SendMeHomeNow · 27/08/2024 13:23

I wouldn’t personally. It’ll be on her clothes and her breath all the time if she’s smoking that often. Especially with a child that young I wouldn’t want to.

Spidey66 · 27/08/2024 13:26

I wouldn't and I'm an occasional smoker.

Unseenentity · 27/08/2024 13:53

My grandmother was a heavy smoker and it shortened her life. We used to visit for 1-2 weeks every summer. I can still remember the smell (think she exclusively smoked outside during the visits though). I now work in children's health, and am constantly advising smoker parents of small children to quit because living with smokers makes them more likely to be admitted to hospital with respiratory illnesses over the long term.

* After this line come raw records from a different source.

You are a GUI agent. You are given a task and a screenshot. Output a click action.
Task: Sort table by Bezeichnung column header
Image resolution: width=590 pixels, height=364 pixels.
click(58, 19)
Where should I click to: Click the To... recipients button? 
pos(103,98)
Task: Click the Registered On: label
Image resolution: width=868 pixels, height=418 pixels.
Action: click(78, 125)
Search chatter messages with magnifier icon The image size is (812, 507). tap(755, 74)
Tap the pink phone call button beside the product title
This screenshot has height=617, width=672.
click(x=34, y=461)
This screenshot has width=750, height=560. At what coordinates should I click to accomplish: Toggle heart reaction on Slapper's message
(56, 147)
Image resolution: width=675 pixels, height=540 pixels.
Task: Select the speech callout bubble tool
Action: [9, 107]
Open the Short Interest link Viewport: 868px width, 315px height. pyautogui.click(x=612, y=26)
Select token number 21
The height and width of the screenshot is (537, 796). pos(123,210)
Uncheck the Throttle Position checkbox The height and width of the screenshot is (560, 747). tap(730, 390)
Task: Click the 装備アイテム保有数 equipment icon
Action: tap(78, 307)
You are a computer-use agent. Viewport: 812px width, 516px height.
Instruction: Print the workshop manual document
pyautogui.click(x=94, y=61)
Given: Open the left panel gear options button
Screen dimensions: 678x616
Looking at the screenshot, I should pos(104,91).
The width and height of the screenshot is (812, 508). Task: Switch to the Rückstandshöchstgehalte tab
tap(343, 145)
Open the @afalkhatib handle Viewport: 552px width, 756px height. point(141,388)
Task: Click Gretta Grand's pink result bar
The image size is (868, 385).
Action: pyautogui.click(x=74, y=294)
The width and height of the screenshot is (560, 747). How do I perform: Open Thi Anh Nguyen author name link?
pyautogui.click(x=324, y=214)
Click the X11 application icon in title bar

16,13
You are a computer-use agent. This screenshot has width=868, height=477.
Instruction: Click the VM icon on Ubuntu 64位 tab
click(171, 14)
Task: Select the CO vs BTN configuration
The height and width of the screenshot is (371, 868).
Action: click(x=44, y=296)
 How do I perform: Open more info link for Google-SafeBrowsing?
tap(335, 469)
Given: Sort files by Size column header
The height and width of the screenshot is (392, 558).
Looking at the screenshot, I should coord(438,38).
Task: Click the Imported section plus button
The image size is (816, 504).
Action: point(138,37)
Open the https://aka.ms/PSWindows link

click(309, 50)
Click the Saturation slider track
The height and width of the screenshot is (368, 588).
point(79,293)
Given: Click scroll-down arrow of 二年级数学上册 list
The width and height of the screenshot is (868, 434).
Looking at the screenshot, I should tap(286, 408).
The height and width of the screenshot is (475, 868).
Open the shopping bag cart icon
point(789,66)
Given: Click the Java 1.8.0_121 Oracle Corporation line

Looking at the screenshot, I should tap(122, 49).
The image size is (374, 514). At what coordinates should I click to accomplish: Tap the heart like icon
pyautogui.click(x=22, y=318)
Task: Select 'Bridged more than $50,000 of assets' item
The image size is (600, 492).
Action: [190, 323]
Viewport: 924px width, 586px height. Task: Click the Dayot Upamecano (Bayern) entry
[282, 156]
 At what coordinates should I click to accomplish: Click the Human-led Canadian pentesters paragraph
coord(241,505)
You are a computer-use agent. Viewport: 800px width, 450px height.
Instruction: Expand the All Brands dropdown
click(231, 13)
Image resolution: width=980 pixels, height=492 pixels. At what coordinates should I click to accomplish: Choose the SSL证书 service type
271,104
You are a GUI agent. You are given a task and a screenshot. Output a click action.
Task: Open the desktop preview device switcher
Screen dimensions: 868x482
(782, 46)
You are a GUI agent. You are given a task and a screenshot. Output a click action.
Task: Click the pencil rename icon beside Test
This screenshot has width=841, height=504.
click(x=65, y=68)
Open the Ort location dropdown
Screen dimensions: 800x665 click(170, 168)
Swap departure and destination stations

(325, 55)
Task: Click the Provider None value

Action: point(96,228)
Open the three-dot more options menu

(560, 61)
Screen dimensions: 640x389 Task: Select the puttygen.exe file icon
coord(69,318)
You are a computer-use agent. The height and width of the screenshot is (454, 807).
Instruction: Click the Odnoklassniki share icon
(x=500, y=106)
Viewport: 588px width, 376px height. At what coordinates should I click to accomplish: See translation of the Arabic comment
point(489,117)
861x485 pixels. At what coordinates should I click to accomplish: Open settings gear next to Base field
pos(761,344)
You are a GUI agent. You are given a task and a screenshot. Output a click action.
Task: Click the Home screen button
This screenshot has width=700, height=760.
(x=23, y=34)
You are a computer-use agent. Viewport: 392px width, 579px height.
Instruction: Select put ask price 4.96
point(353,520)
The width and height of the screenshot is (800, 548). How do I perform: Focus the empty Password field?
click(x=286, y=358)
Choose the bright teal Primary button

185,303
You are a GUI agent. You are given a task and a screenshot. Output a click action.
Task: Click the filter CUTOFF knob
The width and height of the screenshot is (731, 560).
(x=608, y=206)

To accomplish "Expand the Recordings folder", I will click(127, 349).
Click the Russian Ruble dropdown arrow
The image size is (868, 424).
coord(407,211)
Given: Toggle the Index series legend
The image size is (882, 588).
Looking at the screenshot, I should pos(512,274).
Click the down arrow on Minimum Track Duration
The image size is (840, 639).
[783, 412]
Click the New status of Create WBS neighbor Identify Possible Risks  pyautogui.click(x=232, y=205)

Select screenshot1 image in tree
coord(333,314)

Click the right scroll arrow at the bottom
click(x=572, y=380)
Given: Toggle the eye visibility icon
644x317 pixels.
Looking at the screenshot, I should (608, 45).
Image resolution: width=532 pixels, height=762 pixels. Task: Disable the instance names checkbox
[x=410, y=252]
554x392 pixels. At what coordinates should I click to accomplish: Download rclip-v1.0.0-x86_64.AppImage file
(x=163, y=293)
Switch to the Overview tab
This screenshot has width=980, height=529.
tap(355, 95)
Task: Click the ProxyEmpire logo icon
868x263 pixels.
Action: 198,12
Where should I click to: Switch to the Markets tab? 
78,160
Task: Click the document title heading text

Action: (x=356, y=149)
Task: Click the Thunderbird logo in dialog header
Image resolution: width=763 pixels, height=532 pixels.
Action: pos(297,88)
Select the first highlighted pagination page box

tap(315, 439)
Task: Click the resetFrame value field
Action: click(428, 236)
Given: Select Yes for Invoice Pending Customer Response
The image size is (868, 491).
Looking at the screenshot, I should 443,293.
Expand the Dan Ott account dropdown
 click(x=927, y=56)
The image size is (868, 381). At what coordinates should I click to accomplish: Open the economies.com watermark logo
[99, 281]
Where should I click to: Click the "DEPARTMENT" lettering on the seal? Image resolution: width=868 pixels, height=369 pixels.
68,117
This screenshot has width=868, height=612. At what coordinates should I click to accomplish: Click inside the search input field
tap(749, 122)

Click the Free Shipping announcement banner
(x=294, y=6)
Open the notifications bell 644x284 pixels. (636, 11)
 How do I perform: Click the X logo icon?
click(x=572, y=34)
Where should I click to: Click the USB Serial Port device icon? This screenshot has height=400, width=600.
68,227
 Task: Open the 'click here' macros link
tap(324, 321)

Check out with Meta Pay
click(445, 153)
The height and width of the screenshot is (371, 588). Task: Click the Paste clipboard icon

Having said all that, and going against the grain of likely sentiment on here:

I would be absolutely gutted if this had meant I couldn't see/stay with my grandmother whom I loved to bits and wouldn't have seen under other circumstances. It did not have any obvious effects on my health or my siblings and cousins. In terms of the actual number of exposures needed to harm, second hand smoke doesn't increase risk very much over that kind of period of time.

Different if your child already known to have asthma or similar health conditions. Or indeed if the experience of staying in the stinky smoky conditions will be unbearable to you.

If you honestly think missing out on seeing grandchildren would provide sufficient motivation to quit then have that discussion honestly, but smokers tend to be fully aware of the health effects on themselves and do so anyway (addiction and psychological defences) but it probably won't work.

tudorqueenie · 27/08/2024 14:14

Thank you so much for all the responses!

That is such an interesting and valuable point, @Unseenentity , thank you so much for this!